--- TO DO ---
Retype the tail of the data exactly, starting at the line containing "You are a computer-use agent. This" and stopping at the last line.

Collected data
-- Opening Marker --
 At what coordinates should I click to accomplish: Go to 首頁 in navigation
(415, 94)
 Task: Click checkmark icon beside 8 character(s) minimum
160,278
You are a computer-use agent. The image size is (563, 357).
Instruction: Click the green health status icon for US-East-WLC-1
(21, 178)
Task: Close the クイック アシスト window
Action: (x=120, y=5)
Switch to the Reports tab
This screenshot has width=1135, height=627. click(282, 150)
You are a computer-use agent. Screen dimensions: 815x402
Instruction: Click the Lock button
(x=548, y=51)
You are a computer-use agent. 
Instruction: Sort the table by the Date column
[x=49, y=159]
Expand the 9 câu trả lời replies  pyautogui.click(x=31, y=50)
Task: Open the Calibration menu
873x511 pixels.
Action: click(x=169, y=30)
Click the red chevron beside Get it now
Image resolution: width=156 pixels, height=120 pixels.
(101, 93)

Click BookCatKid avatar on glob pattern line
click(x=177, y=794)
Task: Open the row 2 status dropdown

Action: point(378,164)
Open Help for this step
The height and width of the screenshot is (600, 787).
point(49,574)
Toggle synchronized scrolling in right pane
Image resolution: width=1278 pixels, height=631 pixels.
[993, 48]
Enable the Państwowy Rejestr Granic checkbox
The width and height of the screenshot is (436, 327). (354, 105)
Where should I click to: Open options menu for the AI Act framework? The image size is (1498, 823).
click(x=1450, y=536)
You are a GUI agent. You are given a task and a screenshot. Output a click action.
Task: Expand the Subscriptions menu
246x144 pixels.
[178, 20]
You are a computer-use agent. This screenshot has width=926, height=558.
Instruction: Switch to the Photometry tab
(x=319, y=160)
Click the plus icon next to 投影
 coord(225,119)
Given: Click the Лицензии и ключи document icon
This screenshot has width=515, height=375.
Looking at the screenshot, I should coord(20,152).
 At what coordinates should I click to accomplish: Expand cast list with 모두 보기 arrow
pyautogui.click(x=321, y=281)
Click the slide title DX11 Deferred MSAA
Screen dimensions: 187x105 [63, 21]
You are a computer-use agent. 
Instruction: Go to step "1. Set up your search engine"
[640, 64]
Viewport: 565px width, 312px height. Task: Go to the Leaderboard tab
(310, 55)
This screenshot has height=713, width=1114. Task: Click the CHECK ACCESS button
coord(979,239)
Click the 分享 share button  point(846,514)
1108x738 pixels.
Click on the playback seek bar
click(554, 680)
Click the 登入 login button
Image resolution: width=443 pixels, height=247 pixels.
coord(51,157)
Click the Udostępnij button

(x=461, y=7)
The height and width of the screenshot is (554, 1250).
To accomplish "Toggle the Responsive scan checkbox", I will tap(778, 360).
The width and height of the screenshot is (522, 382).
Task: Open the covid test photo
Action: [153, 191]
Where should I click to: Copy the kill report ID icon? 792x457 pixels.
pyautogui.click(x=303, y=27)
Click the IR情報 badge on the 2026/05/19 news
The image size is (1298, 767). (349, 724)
-- Closing Marker --
--- TASK ANSWER ---
You are a computer-use agent. This screenshot has width=926, height=558.
Instruction: Switch to the Photometry tab
(x=319, y=160)
Click the plus icon next to 投影
 coord(225,119)
Given: Click the Лицензии и ключи document icon
This screenshot has width=515, height=375.
Looking at the screenshot, I should coord(20,152).
 At what coordinates should I click to accomplish: Expand cast list with 모두 보기 arrow
pyautogui.click(x=321, y=281)
Click the slide title DX11 Deferred MSAA
Screen dimensions: 187x105 [63, 21]
You are a computer-use agent. 
Instruction: Go to step "1. Set up your search engine"
[640, 64]
Viewport: 565px width, 312px height. Task: Go to the Leaderboard tab
(310, 55)
This screenshot has height=713, width=1114. Task: Click the CHECK ACCESS button
coord(979,239)
Click the 分享 share button  point(846,514)
1108x738 pixels.
Click on the playback seek bar
click(554, 680)
Click the 登入 login button
Image resolution: width=443 pixels, height=247 pixels.
coord(51,157)
Click the Udostępnij button

(x=461, y=7)
The height and width of the screenshot is (554, 1250).
To accomplish "Toggle the Responsive scan checkbox", I will tap(778, 360).
The width and height of the screenshot is (522, 382).
Task: Open the covid test photo
Action: [153, 191]
Where should I click to: Copy the kill report ID icon? 792x457 pixels.
pyautogui.click(x=303, y=27)
Click the IR情報 badge on the 2026/05/19 news
The image size is (1298, 767). (349, 724)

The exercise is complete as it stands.